As an undergrad I chose geophysics as a minor and later attended some climate physics classes (my major is in physics). Since then, I had the idea that I wanted to work in the field of Earth science at a certain point in my life. When my family moved to Greenbelt, MD, I saw my chance with both Goddard Space Flight Center and NOAA nearby. Being new to the US and coming back into the workforce after having a baby and sorting out my visa status wasn't easy, and I kept wondering whether I should stick with software development for the moment. My family was a great support, encouraging me to not give up. So I kept trying and eventually I got this offer! That's why I'm so happy to be working for SSAI and NASA now. 

A weekend trip to Shenandoah National Park
What do you wish you had more time for?  

I wish I had more time to socialize.
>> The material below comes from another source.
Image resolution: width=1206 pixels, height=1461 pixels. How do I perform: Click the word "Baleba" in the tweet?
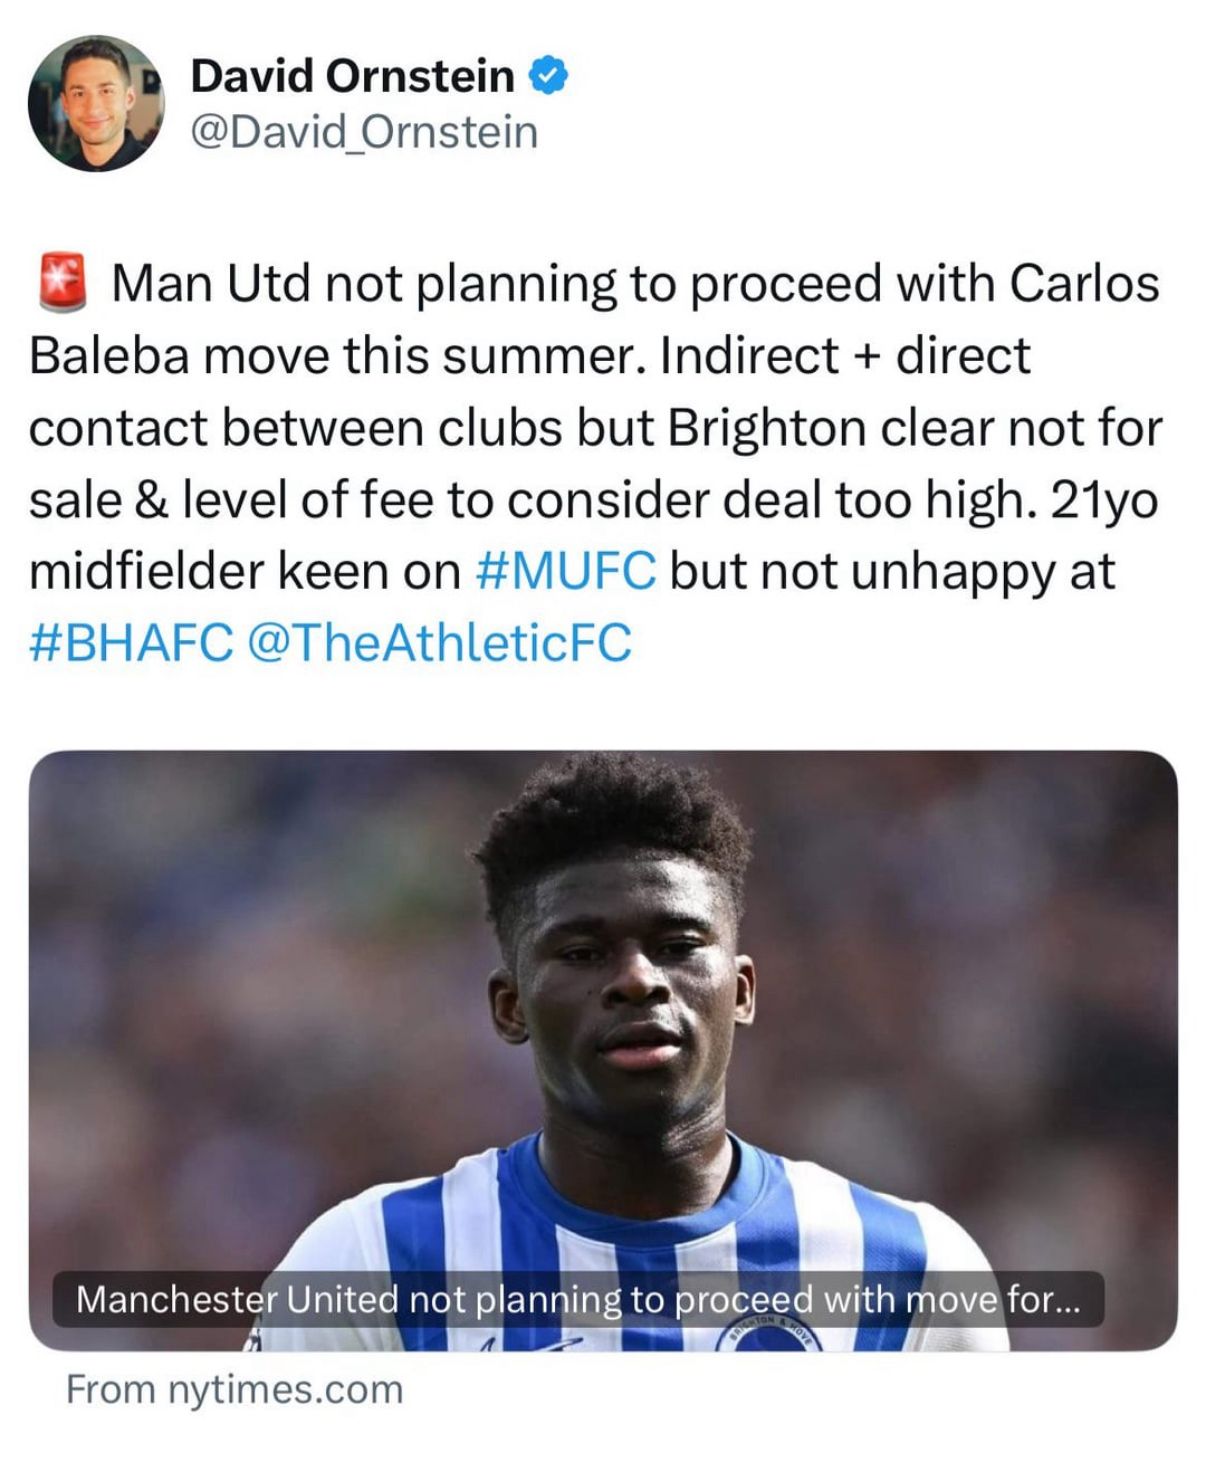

My day tends to be filled with work and family and the home office is not the best place to get to know my colleagues over a cup of coffee. 

What excites you about supporting our customers?

I'm supporting the NASA ICESat-2 mission doing instrument calibrations. The mission has already reached its prime lifetime, so there's already a lot of interesting research coming out of it. I try to join the Science Team meetings whenever I can, because it's motivating to hear what is done with the data – everything from studying glaciers and sea ice to lakes and vegetation. The studies ultimately help us understand climate change and even feed into the IPCC. 


ICESat-2 tracks over the German Wadden Sea during low and high tides. Almut used this image to win a friendly competition at this year’s ICESat-2 Science Team meeting, where participants showed their favorite ICESat-2 tracks. 

What is the biggest challenge you’ve faced and how did you overcome it? 

Finishing my PhD was definitely a challenge. My funding ran out, I was ready to move on, but the project still needed work. I accepted that some things can't be changed or rushed and focused on what was important to me. Baby steps every day, but with a clear target in mind. Having talked to many fellow PhD students, I'm convinced now that the most important lesson of a PhD is perseverance - to keep going despite all the ups and downs.

Any other fun facts to share?

Given that there's an enormous number of science instruments with all kinds of names, it's a fun coincidence that I keep working with instruments named 'ATLAS'. During my PhD, I analyzed data from the ATLAS experiment, a giant underground particle detector. Now I'm working again with ATLAS - the Advanced Topographic Laser Altimeter System - a much smaller instrument that circles Earth over and over and over again. 

Thank you for your time and words of wisdom, Almut!